Disclaimer: I will not say I've been completely innocent in these matters. I can remember a few times where my first inclination was to jump on the "beat-up the other guy" bandwagon. But I do try to control my negative, snarky side.
The other day I posted something (Yes, I do that). It happened to be some Sunvarmint stuff. It was genius. Or, well, at least inside the NarCisstaVarmint's head, my narcissistic moment here and there. But that is beside the point.
The stuff I posted wasn't in any way offensive, at least in no way I could tell. But apparently I had posted something similar very recently, in a group. Oh my! So, breaking it down, I posted some flickering light images on a screen that can be easily avoided, but since social media is all about grasping hold of other people's thoughts I guess this guy couldn't let go of it. He made some snarky little comment about my "advertising outside blogs."
I need to qualify that I VERY rarely post anything in said group. So it isn't like there was any straw on that camel's back.
As far as "outside blogs" goes, I guess he has a point. But the comment was about "advertising outside blogs." I admit I was unaware that there were "inside" blogs. And further, that we were not supposed to share things on Facebook, or that, perhaps sharing your own original content was offensive, as opposed to sharing someone else's. Ahh! I still don't get it!
I immediately went into stalker mode. I did it. I clicked on his name to see his profile. I was expecting to see some total ass, posting stuff about how Obama was actually the Anti-Christ, about America love it or leave it, or y'know, the complete opposite of what the polarized aspects of my opinions are. Well, surprise. The guy seemed decent enough. He posted some photography, some links to things I actually liked. He didn't seem all that obnoxious.
But, here's the deal. It got me curious. So I started to observe the patterns of comments in the Facebook group where I had encountered him. Most people are only active in a few selective groups, or at least that's what I've found to be the case. And this was his group, or at least one of them, where he felt cozy enough to just let it all hang out.

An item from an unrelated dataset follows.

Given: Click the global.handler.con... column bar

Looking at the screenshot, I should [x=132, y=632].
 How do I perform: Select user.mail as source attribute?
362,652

And then I started to notice a certain little pattern. He, and a few other people seemed to comment very regularly in this group. And there were a few gang fights that cropped up. One group of three, four, five or so people, who always seemed to comment on similar posts, would sort of meet each other there, and bolster the others. While an opposing group would coalesce around the same issue. It was quite interesting. The arguments were always very close in nature. And the same people would tag each other and say a basic "hoorah" for their buddies.
Now this isn't to say that at times I didn't like the positions either of these groups would take (smile), except that the Facebook gang mentality seemed to create a certain ignorant rigidity that almost invariably led to bickering. And it became painful to watch. Especially because I grew up in a small Alabama town, where I had observed many such ignorant conflicts such as, what in my day was called "punks vs hicks." Kids in my school began to divide into little teams and actually had verbal and physical conflicts based on nothing more than people and their inherent, primal need to gang.
|Just a random, happy Sunarmnt|
Oh my fellow Facebookers, why do we fail to follow the wisdom espoused in meme... "Your obnoxious comments in ALL CAPS have completely changed my mind...said no one ever." Well, admittedly it sounds way better when it looks like Will Farrell is saying it.
Though anonymity is lessened when a profile and name are available, it seems there is still a sense of security and hubris which comes from sitting behind the keyboard. It's not unlike the pre-road-rage moments, I'm sure, when one driver, safe in his/her box, rudely cuts off another driver, safe in the other box. But then worlds collide when driver two forgot to take their meds and all hell breaks loose.
It's that ease and false sense of detachment from actual contact that allows people to become so bold. But it never really plays well to our needs as a civil society. We pump up the little balloon full of stress hormones and then eventually it will pop. Somewhere, somehow, it will pop. And I wish I could claim that this was sort of an extremist event, that people were moderately civil for the most part. But we're all rolling around in it. Occasionally some soft little voice will comment "can't we please stop all the fighting?" But that voice is quickly stomped out by some one sided, unconstructive, diplomatically vacuous comment.
It saddens me really, to see people behaving so rudely and uncaring. But it's becoming more and more prevalent. Perhaps it's my old Southern gentility creeping back through. Perhaps my notions of respect don't mesh with where the world is headed, and I need to just die off and leave it to the rude folks. I hope not. But there are a few things from my Southern heritage that I want to keep intact. Polite manners is one of them.